Criadas como alternativas monetárias independentes de bancos e governos, as moedas criptografadas, como os “bitcoins”, estão ganhando adeptos no mundo inteiro

Apesar das inúmeras facilidades oferecidas pelas instituições financeiras nos dias atuais, depender delas incomoda muitas pessoas. Justamente para desvincular a relação monetária dos bancos e de governos foram criadas as moedas criptografadas, integralmente reguladas pelos próprios consumidores.

A primeira e mais conhecida versão desse novo recurso, o “bitcoin”, surgiu por iniciativa de pessoas interessadas em criptografia. Os “cypherpunks” (termo cunhado pelo hacker Jude Milhon) seguem uma filosofia que defende o anonimato, a liberdade individual e a privacidade — foram eles, também, os responsáveis pelos primeiros espaços invisíveis da internet. O protocolo da nova moeda foi criado em 2008, pelo grupo comandado por um programador identificado como Satoshi Nakamoto.

O documento prevê um número fixo de moedas a serem produzidas — são apenas 21 milhões de unidades. Cada uma delas tem um código binário específico que a identifica, sendo que todos eles estão descritos na Blockchain, uma espécie de caderneta que registra as operações envolvendo a moeda. “A Blockchain funciona como um cartório. É o livro de registro das operações. Toda vez que você faz uma transação, uma consulta a essa caderneta vai certificar que aquele bitcoin existe”, explica Rafael Gariglio, investidor de uma mineradora de bitcoins, a Miner World. 

O empresário Rafael Gariglio é investidor da Mine World, mineradora de bitcoins

As mineradoras são startups responsáveis por encontrar novos códigos binários e, portanto, produzir mais moedas. Existem empresas do gênero no mundo inteiro e, quanto mais equipamentos para minerar determinado negócio tiver, maior e mais valorizado ele será. Esses equipamentos são como computadores especializados na captação de novos códigos. “Para fazer uma transação, preciso de uma mineradora para processá-la. Então, quem tem mais máquinas, capta mais operações de compra e de venda e, consequentemente, é remunerada em bitcoins”, explica Rafael. A relação se estabelece com base na quantidade fixa de bitcoins que podem ser produzidas por dia — mais uma vez, quanto mais máquinas, maior a chance de captar transações e também a remuneração.

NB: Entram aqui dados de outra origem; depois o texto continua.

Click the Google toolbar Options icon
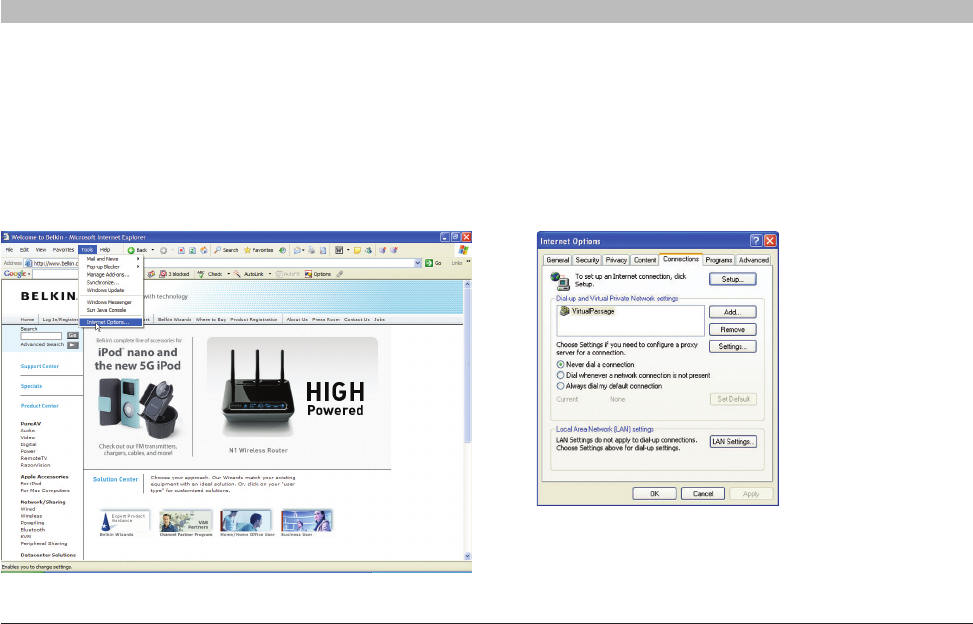 click(x=309, y=273)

Em outro paralelo, Rafael explica que as mineradoras funcionam para as moedas criptografadas como bolsas de valor, onde cada recurso tem uma taxa. “Suponhamos que eu esteja vendendo bitcoin: para efetuar a transação de compra e de venda, uma taxa é cobrada”, comenta o empresário. Os equipamentos usados para produzir as moedas gastam muita energia e nunca são desligados, por isso, países onde a energia elétrica é barata costumam manter mineradoras maiores. “O aparelho fica o dia inteiro ligado, processando. Uma máquina dessas tem a capacidade de produzir um bitcoin por mês e custa em torno de U$ 1.350”, conta Rafael. 

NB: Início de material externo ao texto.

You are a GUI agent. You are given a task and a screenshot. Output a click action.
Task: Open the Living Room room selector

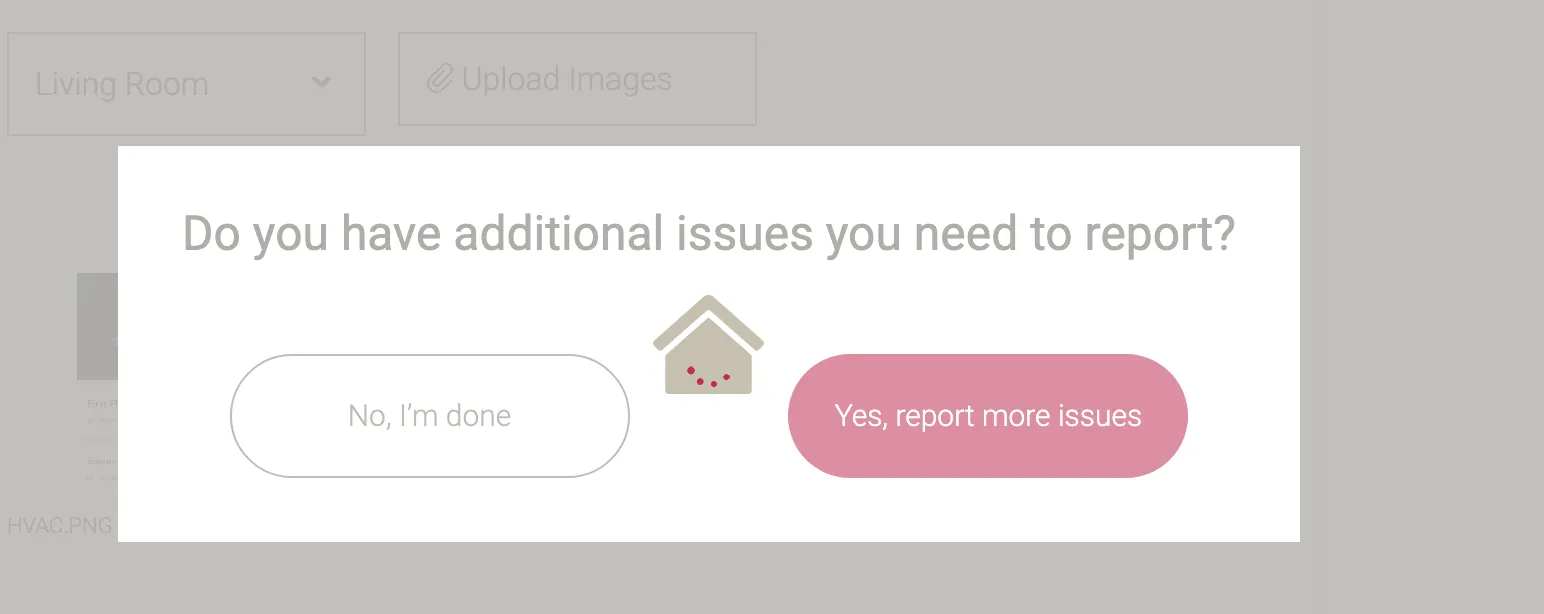pos(186,84)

Para fazer parte de uma mineradora como a Miner World, segundo o empresário, é preciso ser convidado. “A partir daí, faz-se um aporte financeiro, revertido em bitcoins. Em vez de comprar uma máquina, ligar na sua casa e apagar o bairro, você ajuda a comprar a máquina e, ao longo do ano, a empresa vai minerar e devolver sua parte em dinheiro, conforme combinado. Com a moeda em mãos, existe a opção de ficar com ela ou liquidá-la no mercado”, explica. 

Volátil demais?

Apesar de taxas bem menores e da independência, o uso da moeda ainda gera muitas dúvidas. Segundo Cláudio Lucinda, professor associado do Departamento de Economia da Faculdade de Economia, Administração de Empresas e Contabilidade de Ribeirão Preto (FEARP-USP), o risco das moedas descentralizadas é a irreversibilidade das transações. “Já a principal vantagem desse recurso monetário é a independência completa das autoridades. Neste sentido, pode-se dizer que as moedas criptografadas são uma forma de transferir recursos entre países de forma mais barata do que as alternativas convencionais, como bancos e empresas especializadas em remessas internacionais de recursos”, ensina o professor. Por outro lado, há alguns perigos. Por distração ou por métodos ilegais, por exemplo, alguém pode vir a acessar a carteira virtual e transferir os recursos, ação que, segundo o economista, não pode ser revertida.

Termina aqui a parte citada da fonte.